We previously reported that both carbachol and epidermal growth factor (EGF) are potent inducers of the extracellular signal-regulated protein kinases (ERKs) in isolated gastric canine parietal cells and that induction of these kinases leads to acute inhibitory and chronic stimulatory effects on gastric acid secretion. In this study we investigated the molecular mechanisms responsible for these effects. Both carbachol (100 microM) and EGF (10 nM) induced Ras activation. The role of Ras in ERK2 induction was examined by transfecting parietal cells with a vector expressing hemoagglutinin (HA)-tagged ERK2 (HA-ERK2) together with a dominantly expressed mutant (inactive) ras gene. HA-ERK2 activity was quantitated by in-gel kinase assays.
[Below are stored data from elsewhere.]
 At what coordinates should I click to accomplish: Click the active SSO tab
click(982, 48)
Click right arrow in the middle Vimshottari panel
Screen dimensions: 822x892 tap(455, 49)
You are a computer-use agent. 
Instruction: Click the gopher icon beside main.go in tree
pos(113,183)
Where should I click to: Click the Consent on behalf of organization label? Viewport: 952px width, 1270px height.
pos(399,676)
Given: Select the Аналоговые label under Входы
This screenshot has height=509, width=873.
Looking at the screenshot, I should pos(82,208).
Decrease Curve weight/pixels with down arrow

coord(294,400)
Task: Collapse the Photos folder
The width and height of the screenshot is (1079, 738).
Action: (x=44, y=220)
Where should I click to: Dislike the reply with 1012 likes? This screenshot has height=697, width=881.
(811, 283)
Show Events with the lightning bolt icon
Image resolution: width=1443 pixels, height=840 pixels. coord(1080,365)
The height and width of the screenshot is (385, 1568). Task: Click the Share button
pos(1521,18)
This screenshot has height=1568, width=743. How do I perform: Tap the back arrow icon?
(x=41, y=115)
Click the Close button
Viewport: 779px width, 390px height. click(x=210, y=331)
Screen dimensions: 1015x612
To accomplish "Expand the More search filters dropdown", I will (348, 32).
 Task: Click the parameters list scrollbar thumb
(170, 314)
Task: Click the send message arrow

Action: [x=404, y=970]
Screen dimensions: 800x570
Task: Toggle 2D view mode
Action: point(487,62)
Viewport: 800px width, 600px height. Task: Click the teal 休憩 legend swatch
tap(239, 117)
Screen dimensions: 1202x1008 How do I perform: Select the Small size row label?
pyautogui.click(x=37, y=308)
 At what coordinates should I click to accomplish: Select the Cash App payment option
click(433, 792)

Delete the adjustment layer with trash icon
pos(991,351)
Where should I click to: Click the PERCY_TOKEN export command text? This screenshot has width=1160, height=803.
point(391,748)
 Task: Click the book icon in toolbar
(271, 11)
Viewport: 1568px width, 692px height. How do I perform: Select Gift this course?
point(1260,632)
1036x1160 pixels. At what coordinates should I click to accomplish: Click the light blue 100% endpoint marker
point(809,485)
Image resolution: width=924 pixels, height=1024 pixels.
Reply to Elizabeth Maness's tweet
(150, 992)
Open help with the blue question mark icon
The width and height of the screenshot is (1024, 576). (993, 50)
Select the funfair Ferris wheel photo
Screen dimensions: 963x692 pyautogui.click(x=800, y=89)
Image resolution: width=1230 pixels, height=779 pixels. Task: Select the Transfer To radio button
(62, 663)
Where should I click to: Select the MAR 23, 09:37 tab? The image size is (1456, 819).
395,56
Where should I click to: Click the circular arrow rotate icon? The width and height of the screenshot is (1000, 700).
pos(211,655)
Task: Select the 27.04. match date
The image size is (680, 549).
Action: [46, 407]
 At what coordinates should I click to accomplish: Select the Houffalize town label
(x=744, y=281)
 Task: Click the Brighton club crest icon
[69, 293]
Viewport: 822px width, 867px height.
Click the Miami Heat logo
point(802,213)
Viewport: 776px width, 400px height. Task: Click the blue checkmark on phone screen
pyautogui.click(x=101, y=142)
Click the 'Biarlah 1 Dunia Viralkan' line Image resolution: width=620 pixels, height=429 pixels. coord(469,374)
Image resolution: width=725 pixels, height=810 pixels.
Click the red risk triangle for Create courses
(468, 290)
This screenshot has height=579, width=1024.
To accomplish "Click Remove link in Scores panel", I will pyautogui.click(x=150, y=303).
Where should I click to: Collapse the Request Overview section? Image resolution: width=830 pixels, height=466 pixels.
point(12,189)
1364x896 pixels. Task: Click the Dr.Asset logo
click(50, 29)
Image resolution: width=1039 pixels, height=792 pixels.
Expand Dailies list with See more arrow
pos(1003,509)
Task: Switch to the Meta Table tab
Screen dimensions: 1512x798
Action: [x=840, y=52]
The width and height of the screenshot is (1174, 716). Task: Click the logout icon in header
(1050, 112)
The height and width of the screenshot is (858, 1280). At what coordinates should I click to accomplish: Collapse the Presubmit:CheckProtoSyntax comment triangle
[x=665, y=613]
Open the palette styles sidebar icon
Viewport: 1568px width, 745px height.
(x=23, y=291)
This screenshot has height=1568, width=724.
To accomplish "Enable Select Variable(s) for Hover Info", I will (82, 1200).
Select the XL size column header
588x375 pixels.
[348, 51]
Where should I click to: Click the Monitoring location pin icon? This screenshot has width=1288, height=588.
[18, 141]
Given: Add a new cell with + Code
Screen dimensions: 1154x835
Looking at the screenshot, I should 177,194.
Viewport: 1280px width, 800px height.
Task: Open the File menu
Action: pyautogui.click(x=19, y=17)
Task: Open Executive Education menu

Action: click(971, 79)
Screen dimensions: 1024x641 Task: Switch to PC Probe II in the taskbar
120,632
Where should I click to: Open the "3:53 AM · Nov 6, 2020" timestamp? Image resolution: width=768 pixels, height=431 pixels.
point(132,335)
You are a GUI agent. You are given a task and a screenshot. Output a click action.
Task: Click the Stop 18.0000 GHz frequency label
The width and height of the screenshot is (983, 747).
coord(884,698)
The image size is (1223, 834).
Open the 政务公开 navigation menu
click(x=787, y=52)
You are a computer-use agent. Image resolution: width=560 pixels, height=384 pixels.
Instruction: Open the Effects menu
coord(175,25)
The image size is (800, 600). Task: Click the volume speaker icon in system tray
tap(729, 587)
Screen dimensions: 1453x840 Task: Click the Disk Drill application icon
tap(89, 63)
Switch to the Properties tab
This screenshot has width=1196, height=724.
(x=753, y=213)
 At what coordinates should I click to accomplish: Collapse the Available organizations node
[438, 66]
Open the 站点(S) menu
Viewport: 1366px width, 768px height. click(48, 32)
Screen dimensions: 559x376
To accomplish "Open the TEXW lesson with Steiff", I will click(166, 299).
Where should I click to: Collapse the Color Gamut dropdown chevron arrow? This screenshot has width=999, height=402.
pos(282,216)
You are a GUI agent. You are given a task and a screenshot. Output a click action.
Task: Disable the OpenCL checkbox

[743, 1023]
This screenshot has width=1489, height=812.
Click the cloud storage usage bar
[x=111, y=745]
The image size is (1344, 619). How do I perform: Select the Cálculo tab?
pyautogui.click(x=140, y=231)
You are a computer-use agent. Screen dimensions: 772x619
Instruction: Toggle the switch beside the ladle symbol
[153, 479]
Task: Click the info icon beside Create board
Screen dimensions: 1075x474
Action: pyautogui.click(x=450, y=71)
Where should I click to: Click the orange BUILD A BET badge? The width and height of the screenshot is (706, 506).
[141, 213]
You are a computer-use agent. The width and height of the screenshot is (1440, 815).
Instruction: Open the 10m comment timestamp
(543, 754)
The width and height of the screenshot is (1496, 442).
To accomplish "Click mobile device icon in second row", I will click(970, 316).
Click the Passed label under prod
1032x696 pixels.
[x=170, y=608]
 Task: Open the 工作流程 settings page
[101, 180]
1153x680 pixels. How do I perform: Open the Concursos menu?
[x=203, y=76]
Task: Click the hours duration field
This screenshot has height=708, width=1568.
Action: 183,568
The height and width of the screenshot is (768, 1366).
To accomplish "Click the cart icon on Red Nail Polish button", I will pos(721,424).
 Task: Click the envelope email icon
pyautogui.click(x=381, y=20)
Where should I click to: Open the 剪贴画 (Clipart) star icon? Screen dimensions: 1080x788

Dominant negative Ras reduced carbachol induction of HA-ERK2 activity by 60% and completely inhibited the stimulatory effect of EGF. Since Ras activation requires the assembly of a multiprotein complex, we examined the effect of carbachol and EGF on tyrosyl phosphorylation of Shc and its association with Grb2 and the guanine nucleotide exchange factor Sos. Western blot analysis of anti-Shc immunoprecipitates with an anti-phosphotyrosine antibody demonstrated that both carbachol and EGF induced tyrosyl phosphorylation of a major 52-kDa shc isoform. Grb2 association with Shc was demonstrated by blotting Grb2 immunoprecipitates with an anti-Shc antibody. Probing of anti-Sos immunoprecipitates with an anti-Grb2 antibody revealed that Sos was constitutively bound to Grb2. To examine the functional role of Sos in ERK2 activation, we transfected parietal cells with the HA-ERK2 vector together with a dominantly expressed mutant (inactive) sos gene. Dominant negative Sos did not affect carbachol stimulation of HA-ERK2 but inhibited the stimulatory effect of EGF by 60%. We then investigated the role of betagamma-subunits in carbachol induction of HA-ERK2. Parietal cells were transfected with the HA-ERK2 vector together with a vector expressing the carboxy terminus of the beta-adrenergic receptor kinase 1, known to block signaling mediated by betagamma-subunits. In the presence of this vector, carbachol induction of HA-ERK2 was inhibited by 40%. Together these data suggest that, in the gastric parietal cells, carbachol activates the ERKs through Ras- and betagamma-dependent mechanisms that require guanine nucleotide exchange factors other than Sos.